## EXERCISE TASK
Write out the stretch of data from the line containing "You are a GUI" through the line containing "click(x=55, y=215)" word for word, leaving out the pictures.
^^^^^^^^^^^^^^^^
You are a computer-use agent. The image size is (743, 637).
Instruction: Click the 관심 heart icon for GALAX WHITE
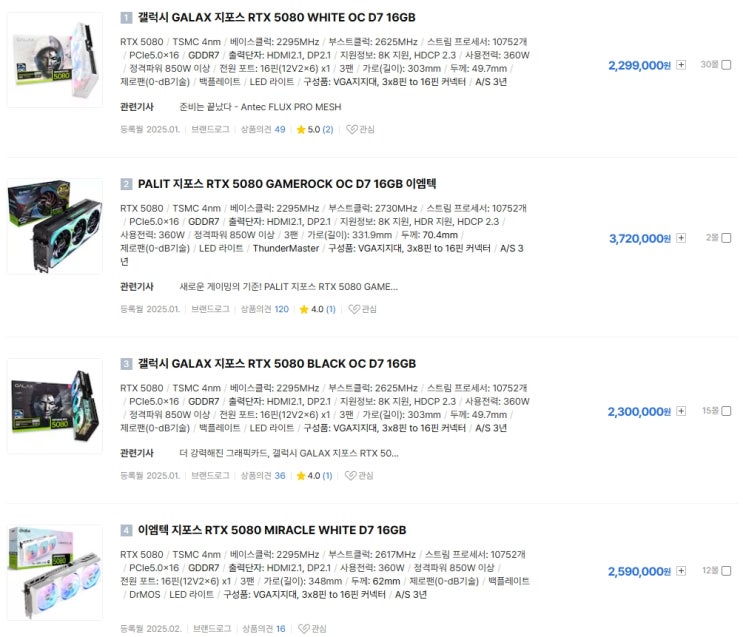point(352,129)
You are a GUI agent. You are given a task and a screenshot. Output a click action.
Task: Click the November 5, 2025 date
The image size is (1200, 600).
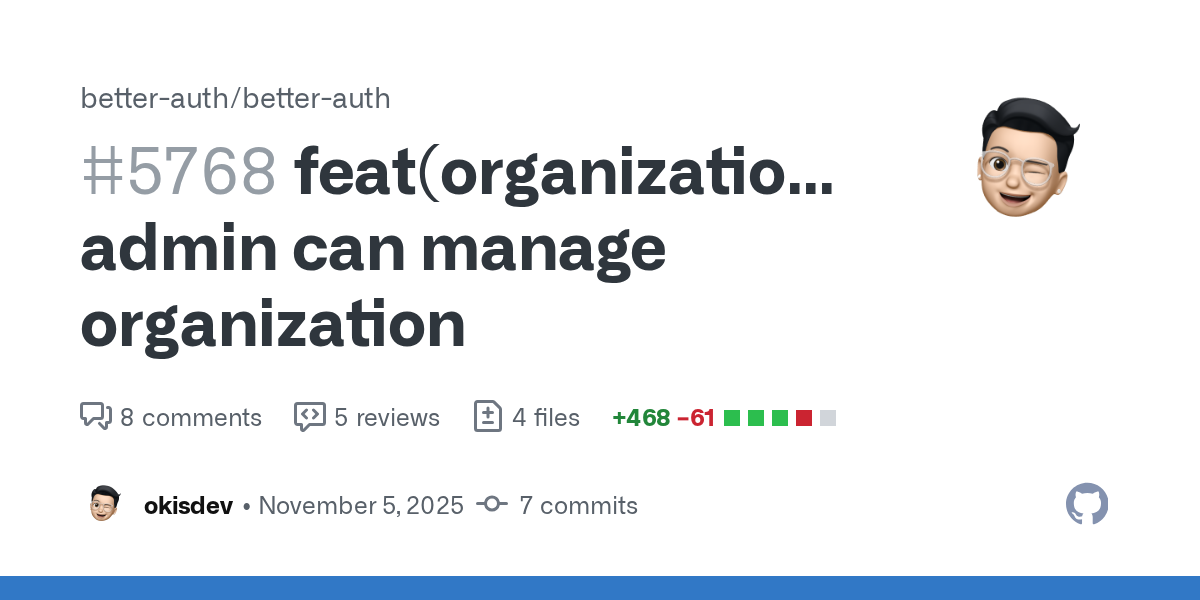361,505

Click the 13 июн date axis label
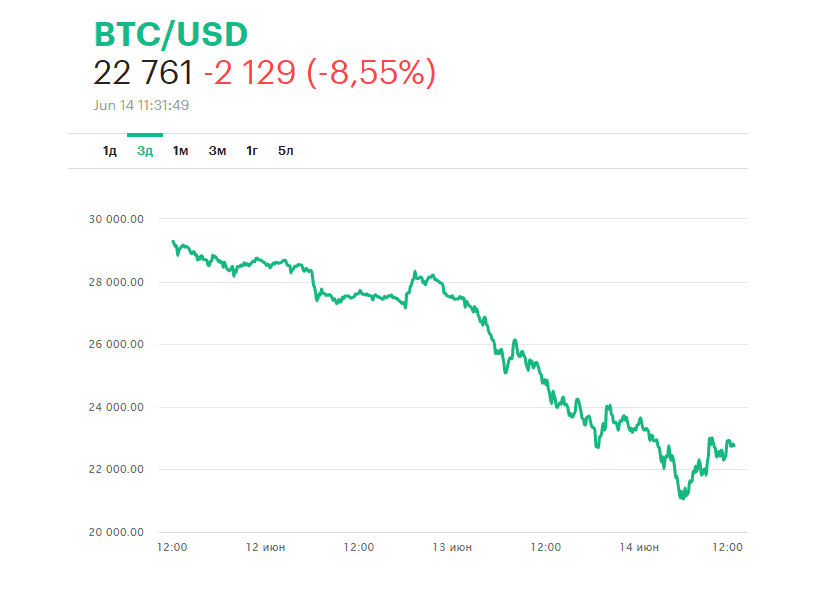click(452, 547)
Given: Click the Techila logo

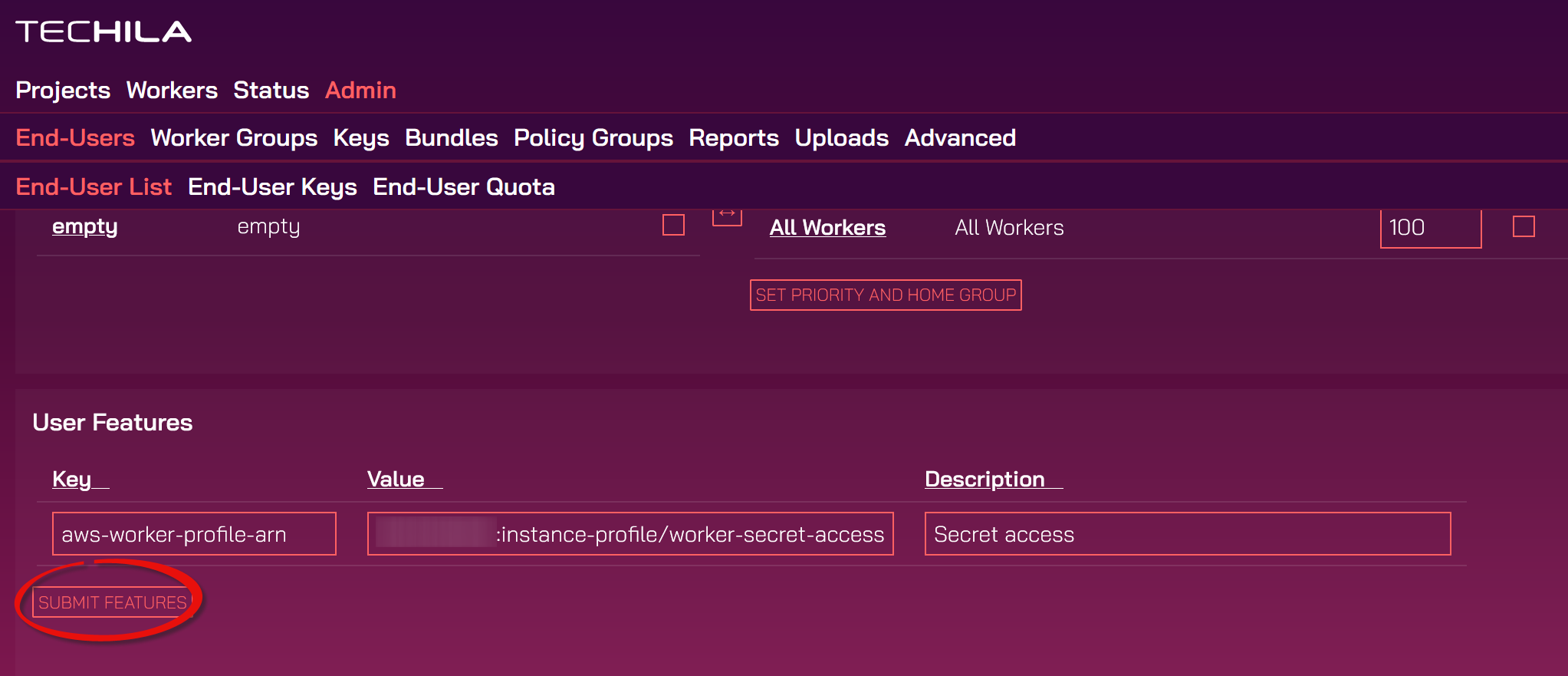Looking at the screenshot, I should [x=104, y=32].
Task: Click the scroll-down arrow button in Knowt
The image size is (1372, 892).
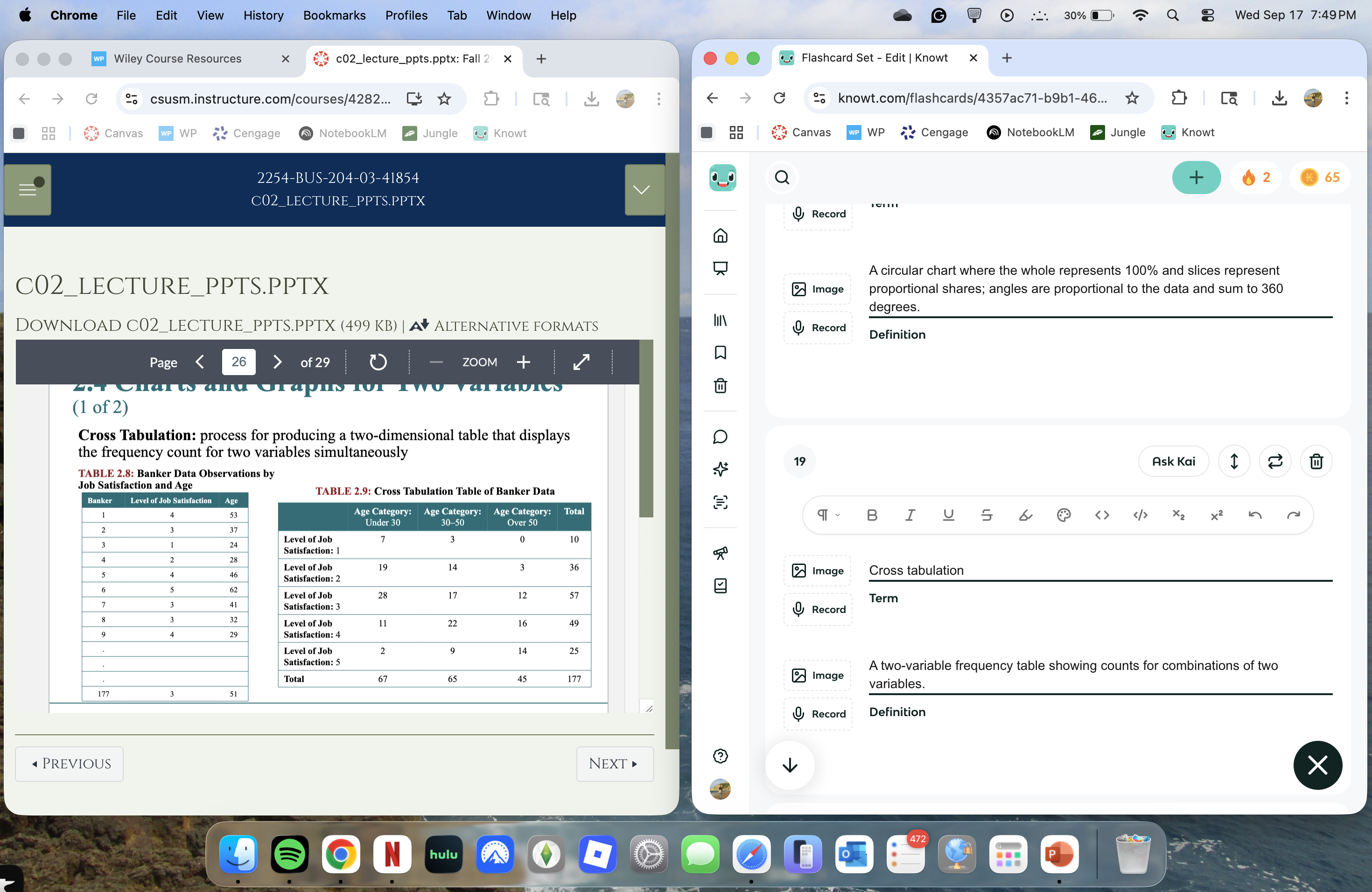Action: (x=790, y=765)
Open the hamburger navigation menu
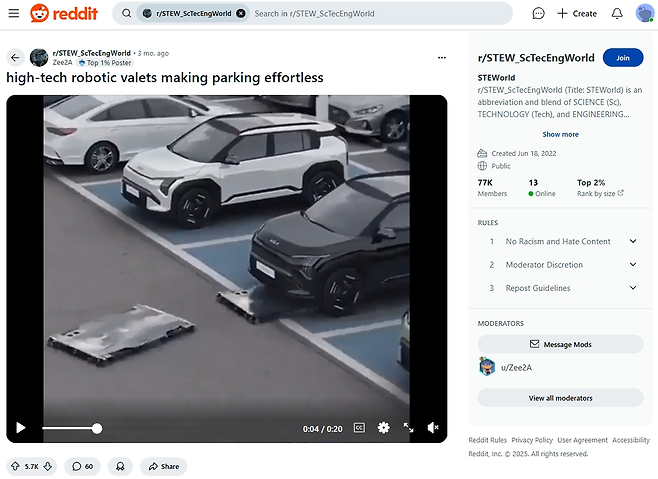 13,13
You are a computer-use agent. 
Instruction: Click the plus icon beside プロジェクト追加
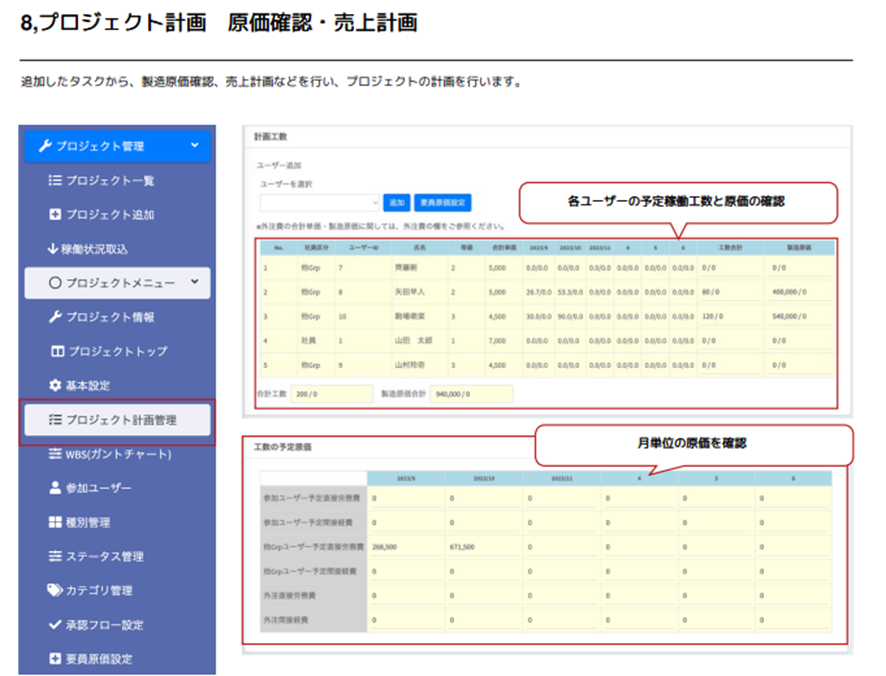click(x=55, y=215)
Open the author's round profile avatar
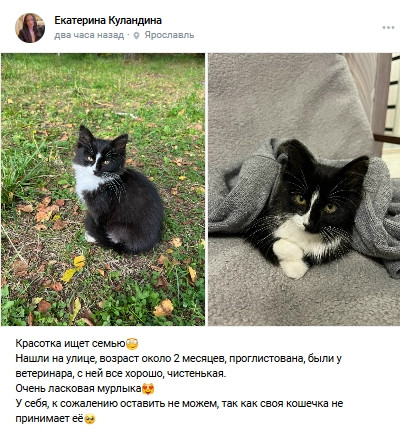Viewport: 400px width, 434px height. tap(30, 28)
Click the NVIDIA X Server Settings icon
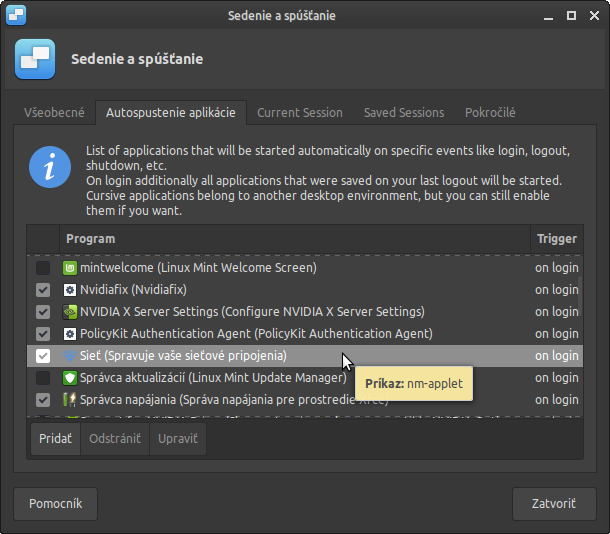This screenshot has width=610, height=534. click(x=70, y=312)
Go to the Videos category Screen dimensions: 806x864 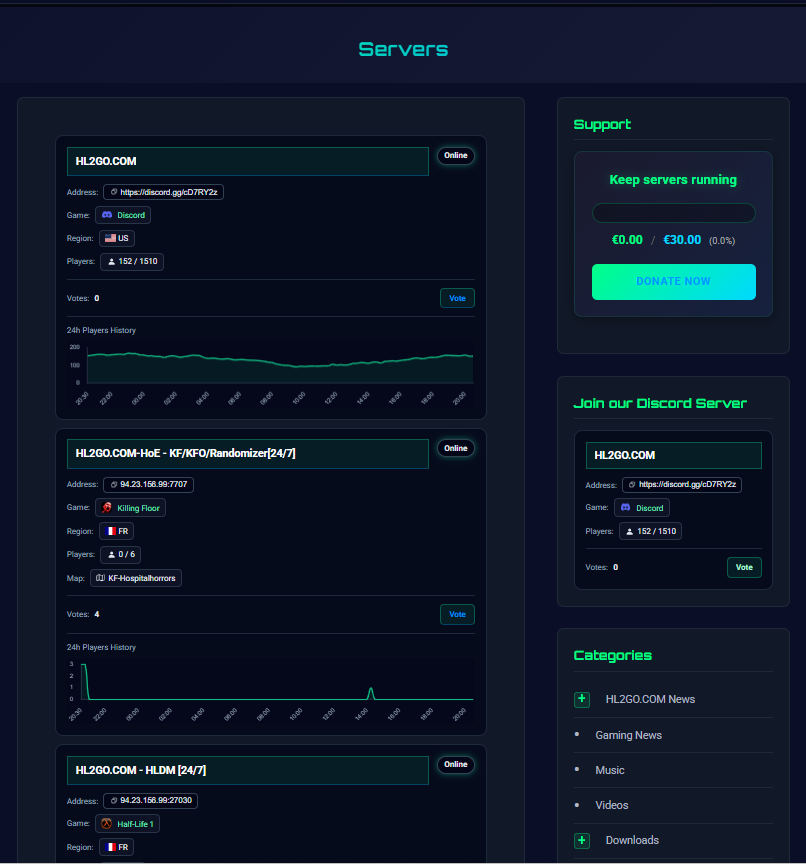[612, 805]
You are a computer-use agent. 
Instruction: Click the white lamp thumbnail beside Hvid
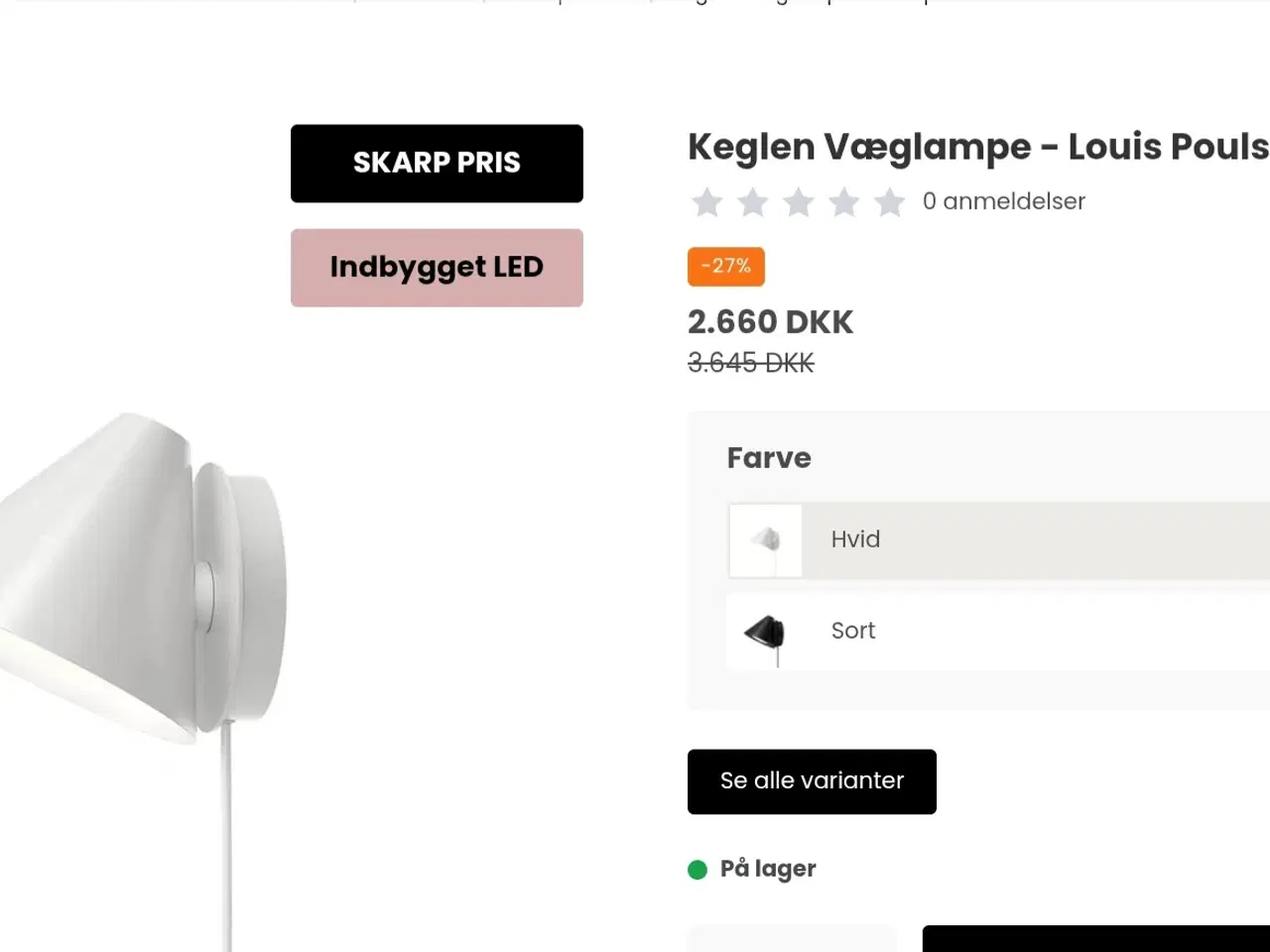(x=765, y=540)
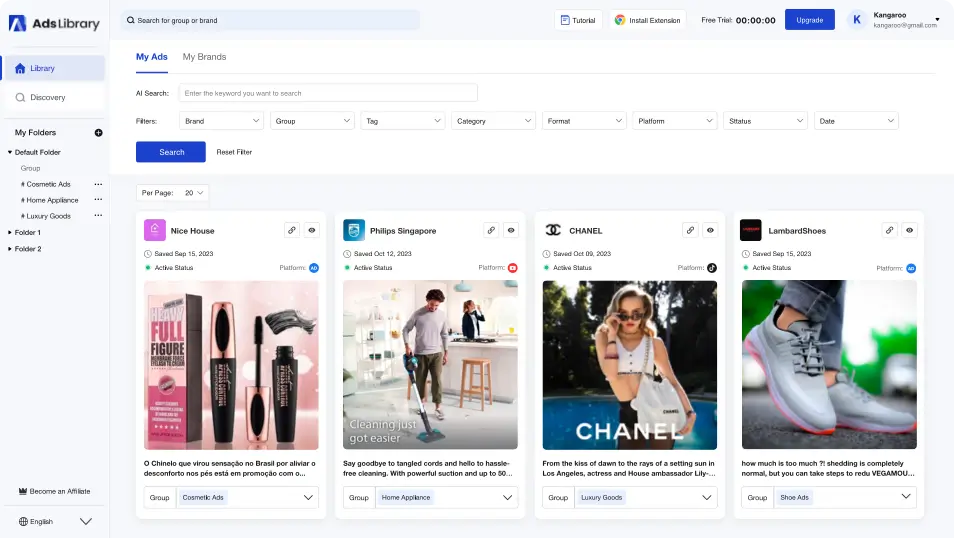Click the Nice House brand logo
This screenshot has height=538, width=954.
coord(154,230)
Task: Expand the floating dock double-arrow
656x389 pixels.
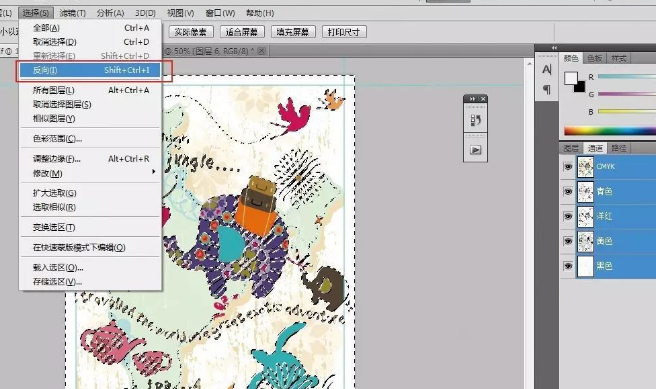Action: [x=472, y=99]
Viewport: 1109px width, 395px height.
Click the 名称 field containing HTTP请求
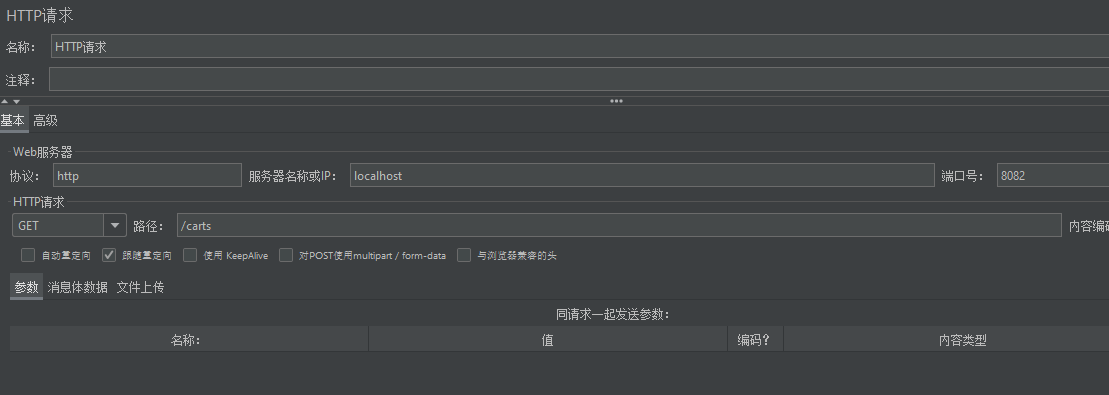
^^^^^^^^^^^^^^^^
## EXERCISE RESPONSE
You are a GUI agent. You are given a task and a screenshot. Output a click action.
Task: Click the November 5, 2025 date
The image size is (1200, 600).
361,505

Click the 13 июн date axis label
click(452, 547)
Given: Click the Techila logo

Looking at the screenshot, I should [x=104, y=32].
Task: Click the scroll-down arrow button in Knowt
The image size is (1372, 892).
Action: (x=790, y=765)
Open the hamburger navigation menu
 13,13
You are a computer-use agent. 
Instruction: Click the plus icon beside プロジェクト追加
click(x=55, y=215)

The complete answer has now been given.